Standard Input (stdin)

Read data from stdin using - as the file path:

# Pipe CSV data
cat data.csv | dataql run -f - -q "SELECT * FROM stdin"

# Pipe JSON data
echo '[{"name":"Alice","age":30},{"name":"Bob","age":25}]' | dataql run -f - -q "SELECT * FROM stdin"

# Combine with curl
curl -s "https://api.example.com/data.json" | dataql run -f - -q "SELECT * FROM stdin"

# Process command output
ps aux | dataql run -f - -d " " -q "SELECT * FROM stdin LIMIT 10"

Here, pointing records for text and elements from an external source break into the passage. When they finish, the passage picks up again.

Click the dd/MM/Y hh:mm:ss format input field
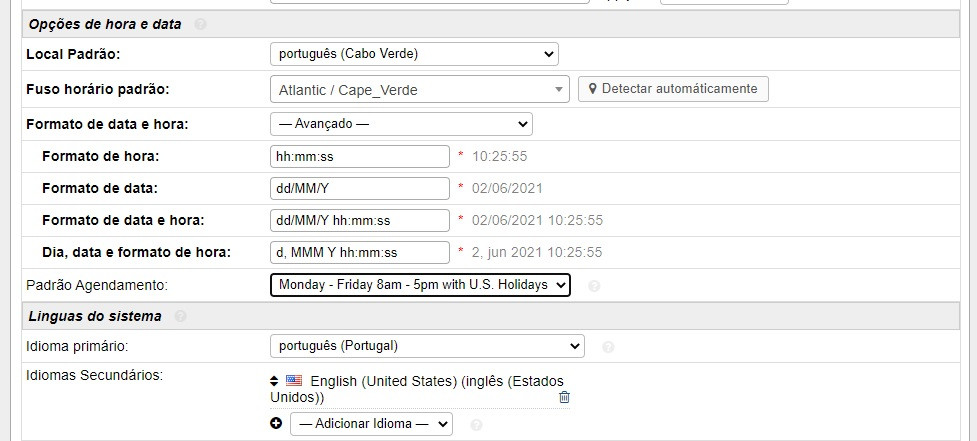 [360, 220]
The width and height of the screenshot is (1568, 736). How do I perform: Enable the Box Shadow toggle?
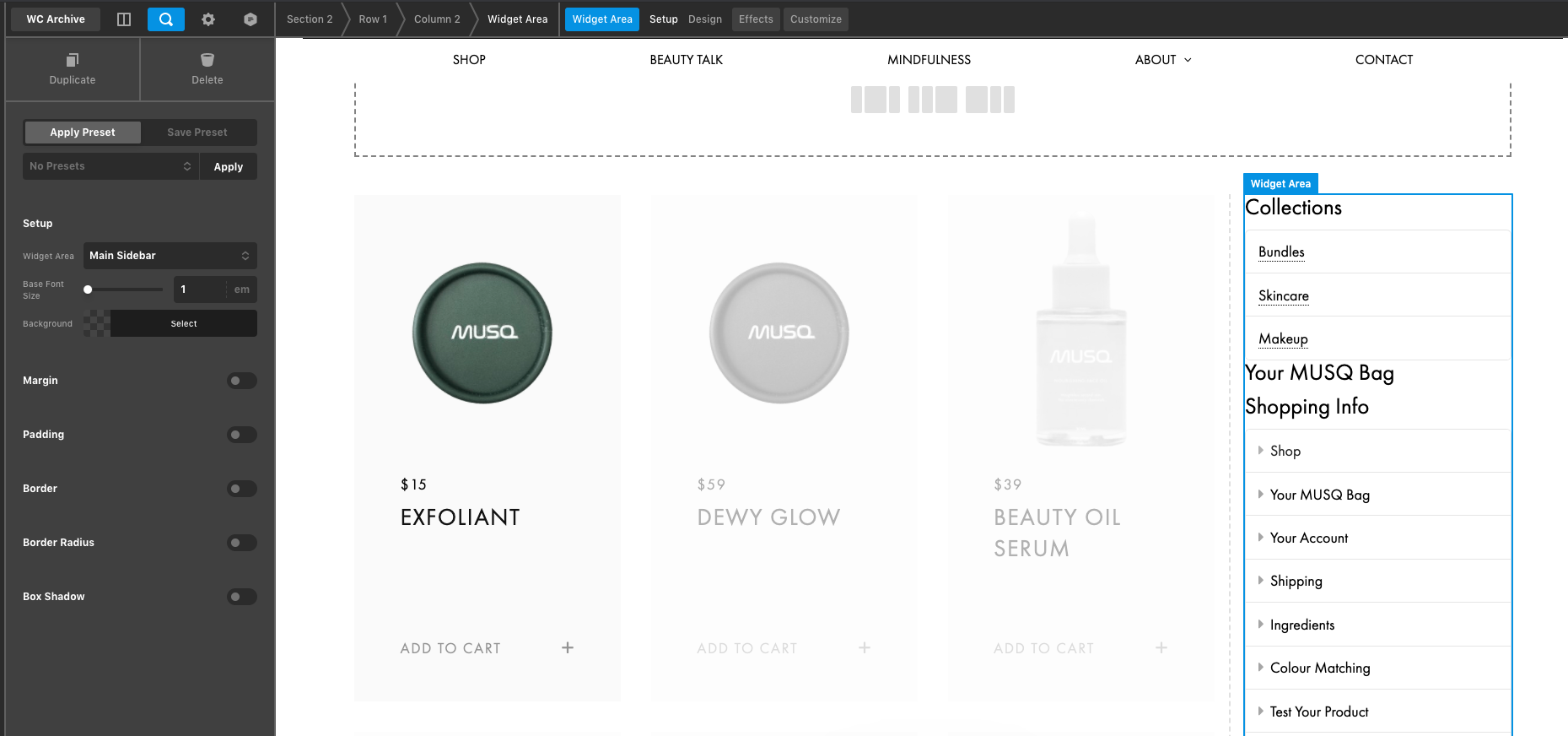point(241,597)
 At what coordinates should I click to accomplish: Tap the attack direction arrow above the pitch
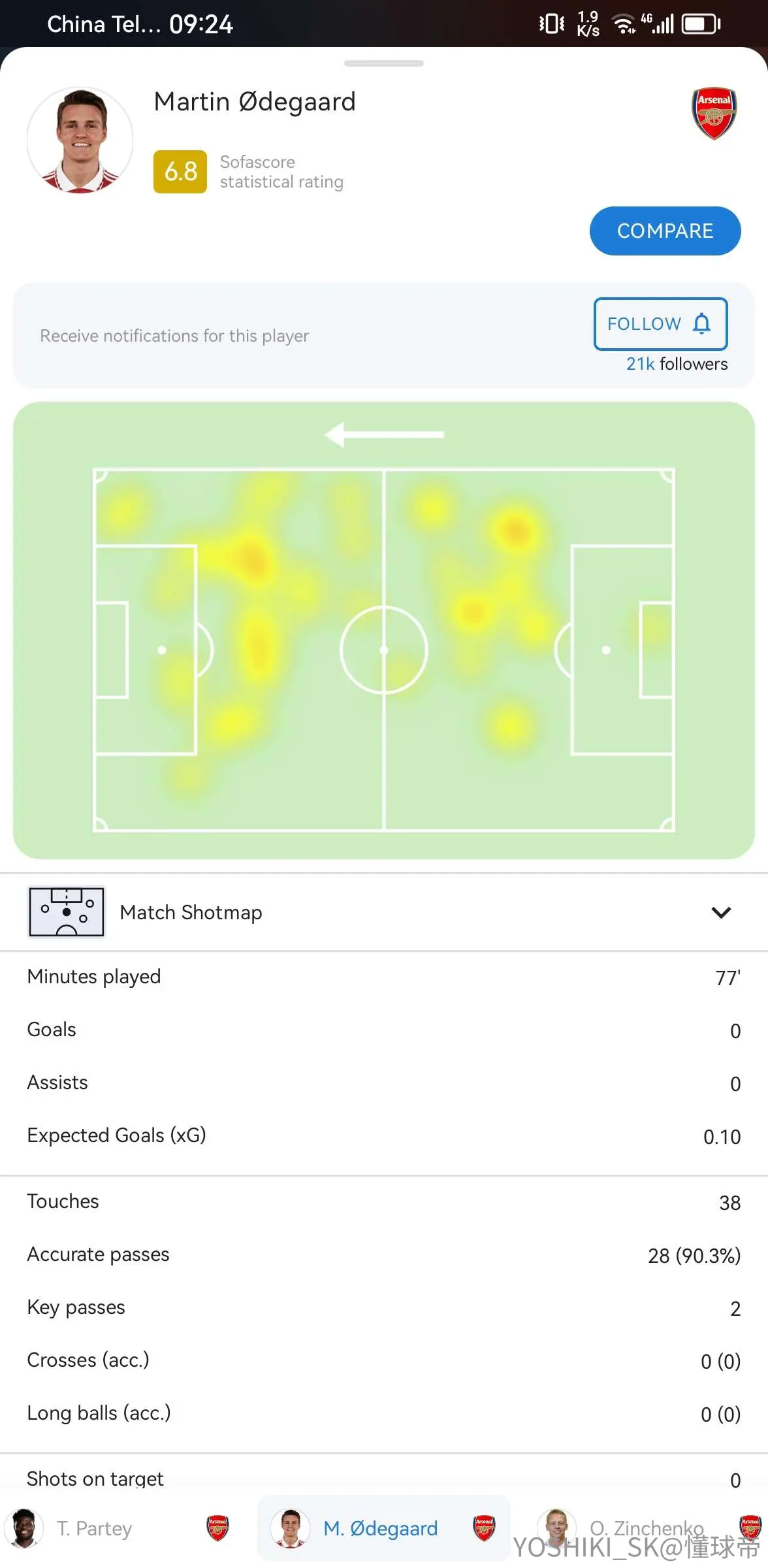(384, 434)
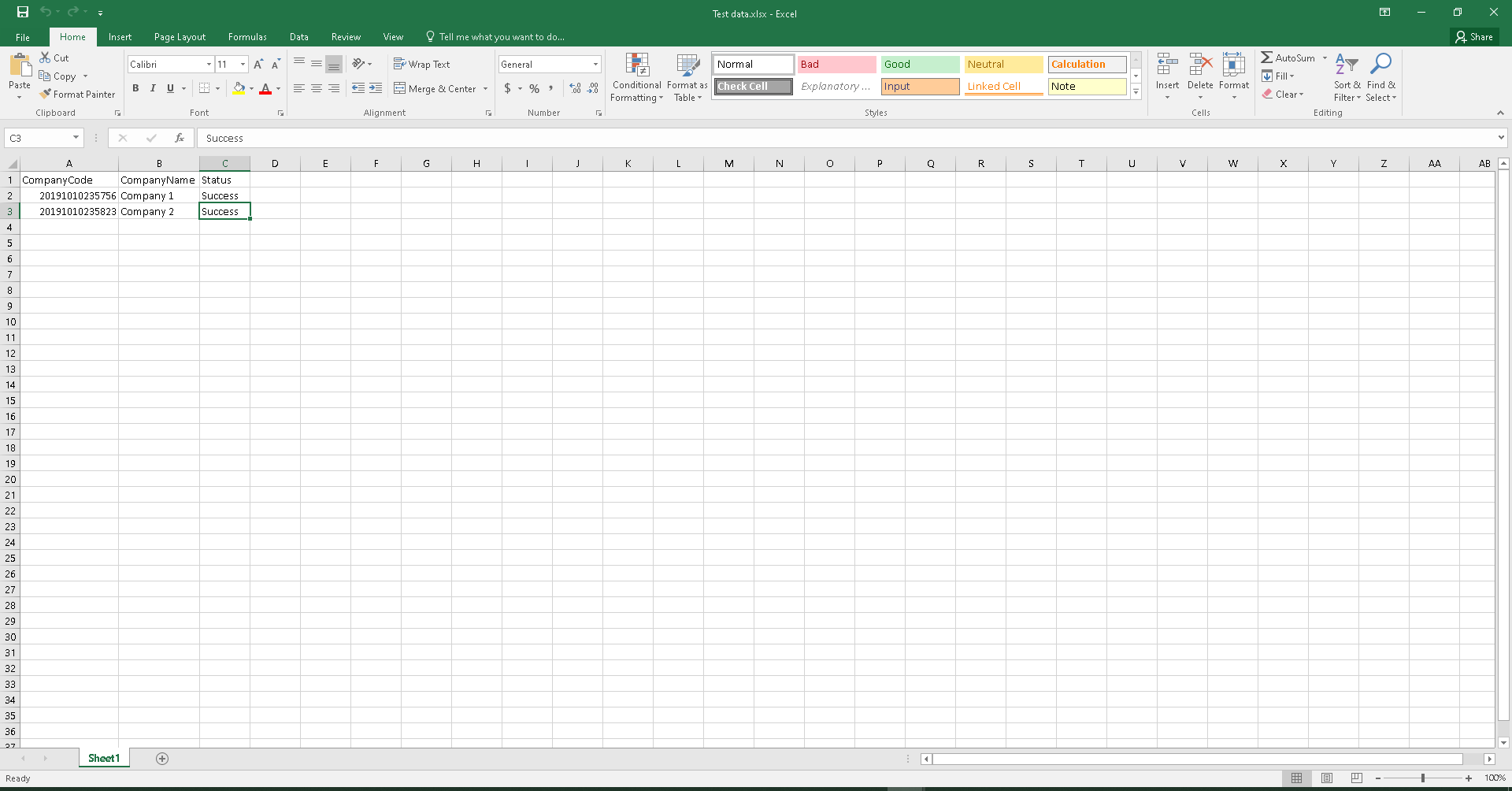Open the Page Layout ribbon tab
Screen dimensions: 1512x791
point(180,37)
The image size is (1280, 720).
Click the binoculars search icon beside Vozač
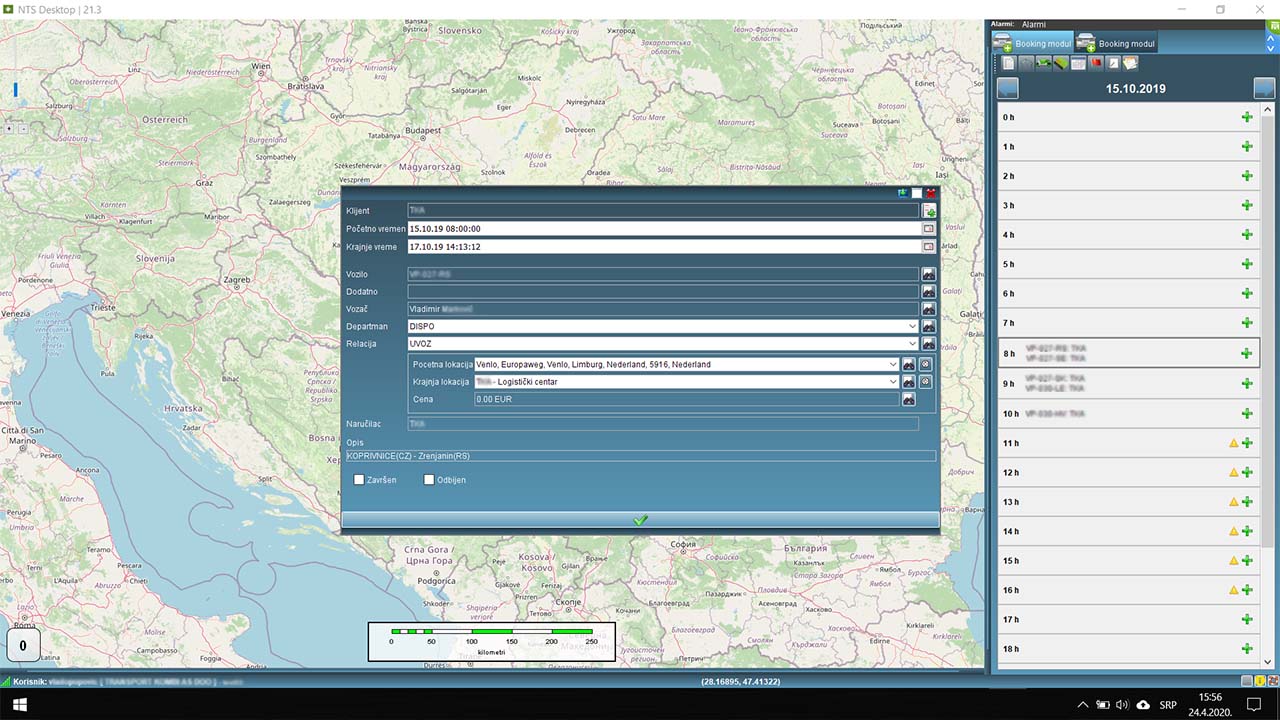pos(928,309)
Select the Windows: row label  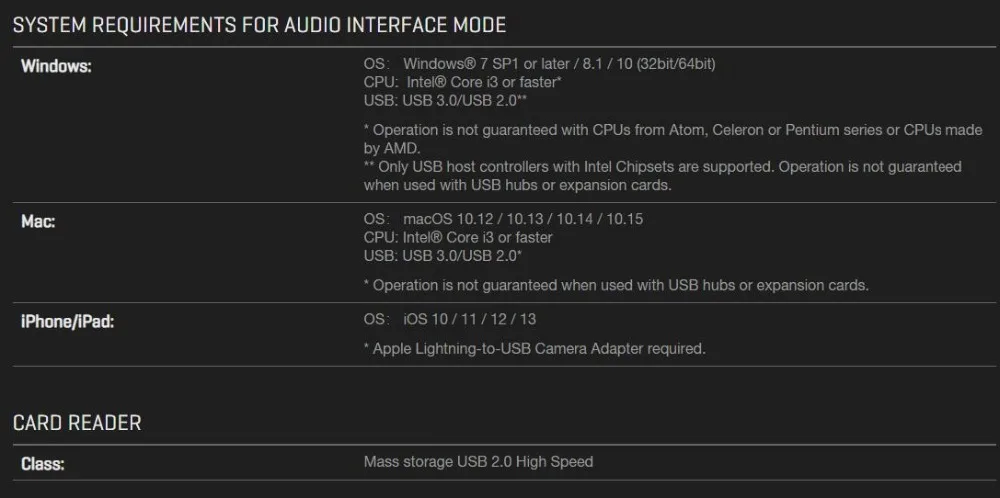pyautogui.click(x=56, y=66)
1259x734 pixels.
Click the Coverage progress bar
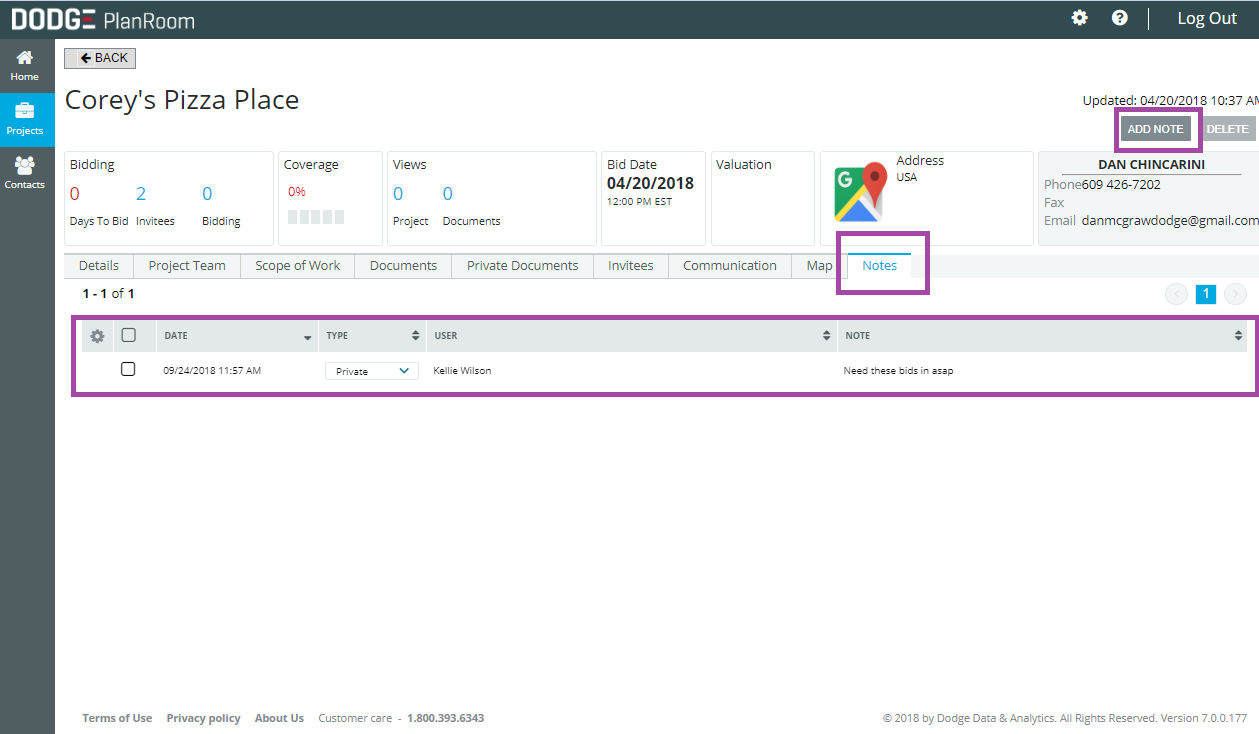pos(317,215)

stdin with Different Formats

The format is auto-detected from the content:

# JSON from stdin
echo '{"users":[{"name":"Alice"},{"name":"Bob"}]}' | dataql run -f - -q "SELECT * FROM stdin"

# CSV from stdin
echo -e "id,name\n1,Alice\n2,Bob" | dataql run -f - -q "SELECT * FROM stdin"

Amazon S3

Query data stored in Amazon S3 buckets.

Configuration

Set AWS credentials via environment variables:

export AWS_ACCESS_KEY_ID="your-access-key"
export AWS_SECRET_ACCESS_KEY="your-secret-key"
export AWS_REGION="us-east-1"

Or use AWS CLI configuration:

aws configure

Usage

# S3 URL format
dataql run -f "s3://bucket-name/path/to/file.csv" -q "SELECT * FROM file"

# Query S3 object
dataql run -f "s3://my-data-bucket/sales/2024/january.csv" -q "
SELECT product, SUM(amount) as total
FROM january
GROUP BY product
ORDER BY total DESC
"

# S3 with different formats
dataql run -f "s3://my-bucket/data.json" -q "SELECT * FROM data"
dataql run -f "s3://my-bucket/data.parquet" -q "SELECT * FROM data"

S3 Configuration Options

You can configure S3 access with additional options:

Environment Variable Description
AWS_ACCESS_KEY_ID AWS access key ID
AWS_SECRET_ACCESS_KEY AWS secret access key
AWS_SESSION_TOKEN Session token (for temporary credentials)
AWS_REGION AWS region (e.g., us-east-1)
AWS_ENDPOINT_URL Custom endpoint (for S3-compatible storage)

S3-Compatible Storage

DataQL works with S3-compatible storage services like MinIO, DigitalOcean Spaces, etc.:

# MinIO
export AWS_ENDPOINT_URL="http://localhost:9000"
dataql run -f "s3://my-bucket/data.csv" -q "SELECT * FROM data"

# DigitalOcean Spaces
export AWS_ENDPOINT_URL="https://nyc3.digitaloceanspaces.com"
dataql run -f "s3://my-space/data.csv" -q "SELECT * FROM data"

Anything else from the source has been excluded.